P.S. I Love You

P.S. I Love You

Holly Kennedy (Hillary Swank) is beautiful, smart and married to the love of her life - a passionate, funny, and impetuous Irishman named Gerry (Gerard Butler). So when Gerry's life is taken by an illness, it’s rather a disappointment for poor Holly.

But in the weeks and months that follow, touchingly romantic letters from Gerry are delivered in surprising ways, each sending her on a new adventure and each signing off in the same way; ‘P.S. I Love You’.

Holly's mother and best friends begin to worry that Gerry's letters are keeping Holly tied to the past, but in fact, each letter is pushing her further into a new future.

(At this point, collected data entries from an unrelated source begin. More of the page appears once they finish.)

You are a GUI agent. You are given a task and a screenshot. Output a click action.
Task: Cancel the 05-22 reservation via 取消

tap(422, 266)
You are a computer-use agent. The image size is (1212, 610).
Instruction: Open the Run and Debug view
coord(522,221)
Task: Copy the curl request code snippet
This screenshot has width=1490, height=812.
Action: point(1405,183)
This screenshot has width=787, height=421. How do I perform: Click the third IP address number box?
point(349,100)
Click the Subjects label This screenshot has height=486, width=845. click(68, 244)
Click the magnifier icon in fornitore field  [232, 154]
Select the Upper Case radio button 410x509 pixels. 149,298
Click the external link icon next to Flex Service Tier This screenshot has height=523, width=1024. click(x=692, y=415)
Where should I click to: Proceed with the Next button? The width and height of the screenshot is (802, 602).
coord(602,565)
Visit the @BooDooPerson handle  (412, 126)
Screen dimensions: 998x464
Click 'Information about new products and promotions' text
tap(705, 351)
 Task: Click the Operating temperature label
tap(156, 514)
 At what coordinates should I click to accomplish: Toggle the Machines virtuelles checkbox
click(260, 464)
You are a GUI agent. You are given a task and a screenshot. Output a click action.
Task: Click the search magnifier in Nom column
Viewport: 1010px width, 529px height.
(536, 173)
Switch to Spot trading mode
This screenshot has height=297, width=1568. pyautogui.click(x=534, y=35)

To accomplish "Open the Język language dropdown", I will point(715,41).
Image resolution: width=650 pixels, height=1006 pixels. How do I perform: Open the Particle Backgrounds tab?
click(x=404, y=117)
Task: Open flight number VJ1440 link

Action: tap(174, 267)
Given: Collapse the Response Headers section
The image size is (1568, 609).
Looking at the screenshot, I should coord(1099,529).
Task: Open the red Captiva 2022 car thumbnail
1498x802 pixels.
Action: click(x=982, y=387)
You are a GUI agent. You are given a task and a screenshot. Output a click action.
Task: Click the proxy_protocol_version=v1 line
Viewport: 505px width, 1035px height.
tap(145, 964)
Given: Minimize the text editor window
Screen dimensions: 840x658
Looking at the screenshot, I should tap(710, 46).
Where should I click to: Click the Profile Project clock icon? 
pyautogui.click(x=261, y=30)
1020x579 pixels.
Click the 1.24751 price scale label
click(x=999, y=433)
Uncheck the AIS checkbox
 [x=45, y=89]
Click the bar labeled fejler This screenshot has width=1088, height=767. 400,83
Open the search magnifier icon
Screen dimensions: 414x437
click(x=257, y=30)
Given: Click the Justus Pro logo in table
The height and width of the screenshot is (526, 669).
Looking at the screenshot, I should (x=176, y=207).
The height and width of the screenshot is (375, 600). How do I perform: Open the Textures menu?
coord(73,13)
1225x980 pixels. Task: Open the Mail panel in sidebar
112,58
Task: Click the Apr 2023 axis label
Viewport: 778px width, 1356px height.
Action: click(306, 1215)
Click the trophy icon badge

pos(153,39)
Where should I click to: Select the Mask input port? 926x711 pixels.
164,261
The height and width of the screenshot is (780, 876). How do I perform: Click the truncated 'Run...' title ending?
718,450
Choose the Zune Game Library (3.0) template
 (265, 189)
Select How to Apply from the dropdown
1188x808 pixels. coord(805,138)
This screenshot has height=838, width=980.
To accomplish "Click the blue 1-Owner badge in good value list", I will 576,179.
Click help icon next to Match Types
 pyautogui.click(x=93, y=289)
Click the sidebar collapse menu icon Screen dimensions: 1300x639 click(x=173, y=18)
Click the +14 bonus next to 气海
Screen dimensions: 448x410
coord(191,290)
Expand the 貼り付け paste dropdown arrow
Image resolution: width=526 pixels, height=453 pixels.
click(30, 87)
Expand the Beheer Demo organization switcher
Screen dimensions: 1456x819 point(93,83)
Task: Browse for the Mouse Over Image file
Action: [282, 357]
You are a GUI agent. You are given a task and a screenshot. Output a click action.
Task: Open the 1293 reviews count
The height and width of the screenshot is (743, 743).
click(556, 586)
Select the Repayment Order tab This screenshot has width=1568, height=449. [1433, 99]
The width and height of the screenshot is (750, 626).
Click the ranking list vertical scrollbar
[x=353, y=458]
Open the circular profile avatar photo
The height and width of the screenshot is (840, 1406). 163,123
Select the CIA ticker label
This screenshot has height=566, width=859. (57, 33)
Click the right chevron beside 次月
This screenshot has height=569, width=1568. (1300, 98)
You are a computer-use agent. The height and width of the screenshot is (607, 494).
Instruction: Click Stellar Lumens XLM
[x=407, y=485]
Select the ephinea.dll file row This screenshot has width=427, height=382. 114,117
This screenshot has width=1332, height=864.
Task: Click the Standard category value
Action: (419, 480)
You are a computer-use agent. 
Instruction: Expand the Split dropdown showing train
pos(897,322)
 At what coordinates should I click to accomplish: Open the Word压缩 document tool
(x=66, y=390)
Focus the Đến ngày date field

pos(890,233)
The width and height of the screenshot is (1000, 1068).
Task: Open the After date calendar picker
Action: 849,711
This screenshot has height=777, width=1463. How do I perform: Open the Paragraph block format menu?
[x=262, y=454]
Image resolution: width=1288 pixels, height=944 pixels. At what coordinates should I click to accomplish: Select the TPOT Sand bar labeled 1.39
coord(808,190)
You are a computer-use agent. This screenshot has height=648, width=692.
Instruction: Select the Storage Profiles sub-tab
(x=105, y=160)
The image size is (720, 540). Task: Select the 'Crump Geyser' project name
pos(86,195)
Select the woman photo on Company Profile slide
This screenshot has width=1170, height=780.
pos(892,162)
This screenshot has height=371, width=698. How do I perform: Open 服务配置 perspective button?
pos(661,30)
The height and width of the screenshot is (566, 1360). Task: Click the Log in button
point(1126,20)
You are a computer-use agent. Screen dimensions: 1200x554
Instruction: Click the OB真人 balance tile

With Gerry's words as her guide, Holly embarks on a journey of rediscovery in a story about marriage, friendship and how a love so strong can turn the finality of death into a new beginning for life.

Flicks Review

P.S. I Love You opens with a domestic dispute. The dialogue sounds fake. Real people don’t talk or behave like this. But real people don’t look like Hillary Swank or Gerard Butler.

Sometime during the main title, beloved Gerry dies and we are immediately thrown into a memorial service at an Irish pub, where it seems tradition to farewell a soul by walking up to a photo, saying a pithy remark, and consuming a shot of whiskey. I was quite relieved that Gerry was dead within the first five minutes, naively forgetting that he was sure to turn up in flashbacks, and also as part of Holly’s imagination. Letters mysteriously arrive from him post-death encouraging her to do such banal tasks as throwing out all his old stuff, and to cut loose by singing kareoke.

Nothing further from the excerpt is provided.